**REQUIRED ACTION:** Find the line with "Храмы (476, 983)" in the entries below, then reproduce it and every line after it down to and including the line with "Сквозь амбразуру (510, 1681)", exactly.

**INPUT FOR THIS TASK:**
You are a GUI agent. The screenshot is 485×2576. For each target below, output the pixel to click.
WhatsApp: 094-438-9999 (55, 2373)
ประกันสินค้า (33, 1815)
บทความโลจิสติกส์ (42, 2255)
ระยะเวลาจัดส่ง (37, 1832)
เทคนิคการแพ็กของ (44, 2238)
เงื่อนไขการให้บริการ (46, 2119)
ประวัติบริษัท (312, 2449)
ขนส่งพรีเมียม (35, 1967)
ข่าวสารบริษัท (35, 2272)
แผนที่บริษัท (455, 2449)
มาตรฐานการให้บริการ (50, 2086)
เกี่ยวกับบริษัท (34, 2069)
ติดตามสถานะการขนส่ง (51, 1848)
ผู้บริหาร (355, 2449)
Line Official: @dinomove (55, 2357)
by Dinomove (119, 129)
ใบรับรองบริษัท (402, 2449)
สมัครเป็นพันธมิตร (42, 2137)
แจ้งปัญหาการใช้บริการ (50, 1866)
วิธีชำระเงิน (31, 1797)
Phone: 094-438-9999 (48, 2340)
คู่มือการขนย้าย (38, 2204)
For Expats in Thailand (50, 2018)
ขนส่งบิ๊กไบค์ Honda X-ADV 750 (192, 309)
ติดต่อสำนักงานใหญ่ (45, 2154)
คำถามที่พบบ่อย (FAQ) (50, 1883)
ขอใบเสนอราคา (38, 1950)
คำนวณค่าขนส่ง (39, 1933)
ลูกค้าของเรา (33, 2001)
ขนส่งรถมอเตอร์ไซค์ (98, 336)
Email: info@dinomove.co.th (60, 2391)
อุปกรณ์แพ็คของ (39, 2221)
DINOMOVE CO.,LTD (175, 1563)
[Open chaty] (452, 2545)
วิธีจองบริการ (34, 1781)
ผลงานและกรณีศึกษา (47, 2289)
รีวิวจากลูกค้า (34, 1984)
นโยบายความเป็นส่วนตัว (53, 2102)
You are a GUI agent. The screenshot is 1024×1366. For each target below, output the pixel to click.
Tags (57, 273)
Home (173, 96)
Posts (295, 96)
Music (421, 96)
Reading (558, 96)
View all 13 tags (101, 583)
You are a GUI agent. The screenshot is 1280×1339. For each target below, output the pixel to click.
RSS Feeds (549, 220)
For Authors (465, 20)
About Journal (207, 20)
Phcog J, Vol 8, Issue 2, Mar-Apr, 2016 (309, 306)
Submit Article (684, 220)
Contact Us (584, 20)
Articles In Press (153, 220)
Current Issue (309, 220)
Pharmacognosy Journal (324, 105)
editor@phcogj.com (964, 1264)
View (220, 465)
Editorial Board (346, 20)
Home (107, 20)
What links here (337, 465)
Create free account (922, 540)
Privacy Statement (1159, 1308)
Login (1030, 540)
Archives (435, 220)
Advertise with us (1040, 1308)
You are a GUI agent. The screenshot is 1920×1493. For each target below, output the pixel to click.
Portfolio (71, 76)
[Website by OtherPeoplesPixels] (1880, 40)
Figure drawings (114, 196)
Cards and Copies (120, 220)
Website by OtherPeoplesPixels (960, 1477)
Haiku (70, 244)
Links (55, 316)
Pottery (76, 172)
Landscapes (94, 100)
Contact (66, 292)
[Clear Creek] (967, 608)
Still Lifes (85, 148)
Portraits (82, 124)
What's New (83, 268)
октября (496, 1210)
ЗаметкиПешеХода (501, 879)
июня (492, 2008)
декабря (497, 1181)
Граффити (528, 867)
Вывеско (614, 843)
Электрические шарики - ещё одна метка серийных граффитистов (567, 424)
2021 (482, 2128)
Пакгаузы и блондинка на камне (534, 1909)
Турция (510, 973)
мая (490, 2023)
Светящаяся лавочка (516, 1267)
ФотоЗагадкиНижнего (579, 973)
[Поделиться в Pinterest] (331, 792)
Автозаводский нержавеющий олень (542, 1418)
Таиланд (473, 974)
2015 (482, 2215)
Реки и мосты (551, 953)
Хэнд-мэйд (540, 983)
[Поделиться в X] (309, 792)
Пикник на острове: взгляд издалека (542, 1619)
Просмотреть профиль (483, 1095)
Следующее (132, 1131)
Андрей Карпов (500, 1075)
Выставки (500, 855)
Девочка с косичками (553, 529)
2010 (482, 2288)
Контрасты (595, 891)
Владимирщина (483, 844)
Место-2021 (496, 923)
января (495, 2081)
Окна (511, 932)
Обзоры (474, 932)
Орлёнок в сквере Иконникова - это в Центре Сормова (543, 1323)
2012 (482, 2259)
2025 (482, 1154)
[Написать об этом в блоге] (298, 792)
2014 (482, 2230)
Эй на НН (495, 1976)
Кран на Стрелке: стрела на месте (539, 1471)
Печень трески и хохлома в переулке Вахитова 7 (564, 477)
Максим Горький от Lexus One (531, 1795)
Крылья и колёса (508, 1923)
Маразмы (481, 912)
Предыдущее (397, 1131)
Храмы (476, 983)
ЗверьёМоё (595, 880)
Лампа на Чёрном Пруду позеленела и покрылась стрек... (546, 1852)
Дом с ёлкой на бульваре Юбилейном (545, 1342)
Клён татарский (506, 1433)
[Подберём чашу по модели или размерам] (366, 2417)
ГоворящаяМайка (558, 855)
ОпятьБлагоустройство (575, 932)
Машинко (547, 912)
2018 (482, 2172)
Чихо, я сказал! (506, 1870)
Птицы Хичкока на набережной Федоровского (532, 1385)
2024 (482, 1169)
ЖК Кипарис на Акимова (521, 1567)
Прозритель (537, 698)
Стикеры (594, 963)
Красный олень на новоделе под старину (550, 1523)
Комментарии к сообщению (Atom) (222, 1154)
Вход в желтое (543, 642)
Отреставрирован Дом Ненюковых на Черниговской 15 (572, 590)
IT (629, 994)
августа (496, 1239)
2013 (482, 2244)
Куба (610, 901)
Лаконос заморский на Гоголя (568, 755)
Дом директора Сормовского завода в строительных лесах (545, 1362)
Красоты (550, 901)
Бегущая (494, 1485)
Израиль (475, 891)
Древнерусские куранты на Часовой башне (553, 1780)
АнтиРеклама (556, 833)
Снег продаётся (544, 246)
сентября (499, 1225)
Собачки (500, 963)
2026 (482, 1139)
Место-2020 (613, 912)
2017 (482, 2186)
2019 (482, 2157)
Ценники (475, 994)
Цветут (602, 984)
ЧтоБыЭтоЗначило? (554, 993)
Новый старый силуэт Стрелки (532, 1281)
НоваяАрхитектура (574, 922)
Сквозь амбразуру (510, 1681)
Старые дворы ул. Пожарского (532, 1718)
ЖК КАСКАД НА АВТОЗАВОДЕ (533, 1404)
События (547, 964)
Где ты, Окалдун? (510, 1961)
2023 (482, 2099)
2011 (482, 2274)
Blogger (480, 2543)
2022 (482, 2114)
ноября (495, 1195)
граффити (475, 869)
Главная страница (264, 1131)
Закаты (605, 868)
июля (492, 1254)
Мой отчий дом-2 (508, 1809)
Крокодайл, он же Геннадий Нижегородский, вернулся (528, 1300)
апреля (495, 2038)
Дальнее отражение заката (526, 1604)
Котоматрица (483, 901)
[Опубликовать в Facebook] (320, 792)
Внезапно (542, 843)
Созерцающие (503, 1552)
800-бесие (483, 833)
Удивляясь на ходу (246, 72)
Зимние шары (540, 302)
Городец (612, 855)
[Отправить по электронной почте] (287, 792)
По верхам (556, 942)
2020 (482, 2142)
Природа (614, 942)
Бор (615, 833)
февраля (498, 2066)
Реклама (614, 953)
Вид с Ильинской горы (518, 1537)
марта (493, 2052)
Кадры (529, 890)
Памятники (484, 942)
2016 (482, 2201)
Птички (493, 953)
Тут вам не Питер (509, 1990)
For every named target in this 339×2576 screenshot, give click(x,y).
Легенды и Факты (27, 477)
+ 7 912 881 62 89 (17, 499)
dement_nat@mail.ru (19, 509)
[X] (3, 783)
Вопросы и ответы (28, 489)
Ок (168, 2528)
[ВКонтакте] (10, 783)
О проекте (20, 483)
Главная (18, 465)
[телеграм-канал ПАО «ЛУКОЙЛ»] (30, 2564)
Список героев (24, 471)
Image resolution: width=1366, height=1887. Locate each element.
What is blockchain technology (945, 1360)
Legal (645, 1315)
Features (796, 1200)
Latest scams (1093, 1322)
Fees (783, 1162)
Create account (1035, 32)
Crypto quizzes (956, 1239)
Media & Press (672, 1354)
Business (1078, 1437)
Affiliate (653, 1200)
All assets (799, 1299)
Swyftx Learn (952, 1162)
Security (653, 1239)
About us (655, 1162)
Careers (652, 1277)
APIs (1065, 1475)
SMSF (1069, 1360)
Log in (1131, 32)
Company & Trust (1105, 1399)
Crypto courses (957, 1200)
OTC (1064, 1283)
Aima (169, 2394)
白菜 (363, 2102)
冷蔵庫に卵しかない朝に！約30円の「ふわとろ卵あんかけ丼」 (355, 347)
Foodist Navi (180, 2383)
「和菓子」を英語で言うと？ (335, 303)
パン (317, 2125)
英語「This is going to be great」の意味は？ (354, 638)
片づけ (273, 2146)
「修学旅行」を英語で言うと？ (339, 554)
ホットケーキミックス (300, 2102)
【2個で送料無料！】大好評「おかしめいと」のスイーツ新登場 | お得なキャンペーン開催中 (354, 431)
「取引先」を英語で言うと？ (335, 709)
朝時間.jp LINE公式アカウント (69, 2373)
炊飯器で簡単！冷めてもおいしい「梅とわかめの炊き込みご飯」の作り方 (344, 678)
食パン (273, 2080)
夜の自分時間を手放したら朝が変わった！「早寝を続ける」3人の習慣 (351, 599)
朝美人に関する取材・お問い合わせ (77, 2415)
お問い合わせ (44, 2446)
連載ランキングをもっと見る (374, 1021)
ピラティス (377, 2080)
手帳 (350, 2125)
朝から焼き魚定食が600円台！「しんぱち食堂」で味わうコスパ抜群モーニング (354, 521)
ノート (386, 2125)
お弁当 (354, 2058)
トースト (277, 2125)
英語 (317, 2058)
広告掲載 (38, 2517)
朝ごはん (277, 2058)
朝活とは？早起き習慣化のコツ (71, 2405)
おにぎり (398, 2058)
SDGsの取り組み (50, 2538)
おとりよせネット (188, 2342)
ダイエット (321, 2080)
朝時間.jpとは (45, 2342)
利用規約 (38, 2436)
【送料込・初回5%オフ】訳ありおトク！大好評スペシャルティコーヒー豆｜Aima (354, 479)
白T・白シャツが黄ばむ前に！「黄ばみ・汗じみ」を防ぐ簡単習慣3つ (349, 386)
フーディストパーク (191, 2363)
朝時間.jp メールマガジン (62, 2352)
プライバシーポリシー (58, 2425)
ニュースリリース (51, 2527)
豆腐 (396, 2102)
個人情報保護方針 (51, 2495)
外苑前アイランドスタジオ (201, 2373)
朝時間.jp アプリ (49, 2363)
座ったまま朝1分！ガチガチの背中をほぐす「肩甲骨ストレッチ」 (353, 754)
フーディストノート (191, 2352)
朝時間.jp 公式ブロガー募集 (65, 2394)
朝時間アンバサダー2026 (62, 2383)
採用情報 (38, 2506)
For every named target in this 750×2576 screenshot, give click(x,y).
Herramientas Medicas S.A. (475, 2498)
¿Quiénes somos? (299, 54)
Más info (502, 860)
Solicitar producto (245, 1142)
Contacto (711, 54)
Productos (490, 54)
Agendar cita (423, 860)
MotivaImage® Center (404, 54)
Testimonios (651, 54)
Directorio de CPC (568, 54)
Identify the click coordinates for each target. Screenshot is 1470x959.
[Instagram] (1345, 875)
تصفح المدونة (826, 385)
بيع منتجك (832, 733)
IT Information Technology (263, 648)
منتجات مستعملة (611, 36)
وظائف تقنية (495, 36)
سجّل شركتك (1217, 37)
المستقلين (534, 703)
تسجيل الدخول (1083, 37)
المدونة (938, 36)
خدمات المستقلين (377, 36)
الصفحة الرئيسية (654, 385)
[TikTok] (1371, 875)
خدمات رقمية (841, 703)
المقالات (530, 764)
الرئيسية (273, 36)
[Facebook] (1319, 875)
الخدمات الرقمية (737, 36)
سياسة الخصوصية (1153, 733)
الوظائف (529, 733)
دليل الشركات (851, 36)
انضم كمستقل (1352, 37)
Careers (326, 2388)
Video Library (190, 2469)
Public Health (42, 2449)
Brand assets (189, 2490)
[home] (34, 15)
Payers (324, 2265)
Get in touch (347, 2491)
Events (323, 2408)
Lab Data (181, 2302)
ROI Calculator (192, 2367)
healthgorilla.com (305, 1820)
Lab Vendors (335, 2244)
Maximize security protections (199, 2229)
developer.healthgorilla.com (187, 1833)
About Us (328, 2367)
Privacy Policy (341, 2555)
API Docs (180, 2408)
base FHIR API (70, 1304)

**SOLUTION FOR THIS PROBLEM:**
Храмы (476, 983)
ЗверьёМоё (595, 880)
Лампа на Чёрном Пруду позеленела и покрылась стрек... (546, 1852)
Дом с ёлкой на бульваре Юбилейном (545, 1342)
Клён татарский (506, 1433)
[Подберём чашу по модели или размерам] (366, 2417)
ГоворящаяМайка (558, 855)
ОпятьБлагоустройство (575, 932)
Машинко (547, 912)
2018 (482, 2172)
Чихо, я сказал! (506, 1870)
Птицы Хичкока на набережной Федоровского (532, 1385)
2024 (482, 1169)
ЖК Кипарис на Акимова (521, 1567)
Прозритель (537, 698)
Стикеры (594, 963)
Красный олень на новоделе под старину (550, 1523)
Комментарии к сообщению (Atom) (222, 1154)
Вход в желтое (543, 642)
Отреставрирован Дом Ненюковых на Черниговской 15 (572, 590)
IT (629, 994)
августа (496, 1239)
2013 (482, 2244)
Куба (610, 901)
Лаконос заморский на Гоголя (568, 755)
Дом директора Сормовского завода в строительных лесах (545, 1362)
Красоты (550, 901)
Бегущая (494, 1485)
Израиль (475, 891)
Древнерусские куранты на Часовой башне (553, 1780)
АнтиРеклама (556, 833)
Снег продаётся (544, 246)
сентября (499, 1225)
Собачки (500, 963)
2026 (482, 1139)
Место-2020 (613, 912)
2017 (482, 2186)
2019 (482, 2157)
Ценники (475, 994)
Цветут (602, 984)
ЧтоБыЭтоЗначило? (554, 993)
Новый старый силуэт Стрелки (532, 1281)
НоваяАрхитектура (574, 922)
Сквозь амбразуру (510, 1681)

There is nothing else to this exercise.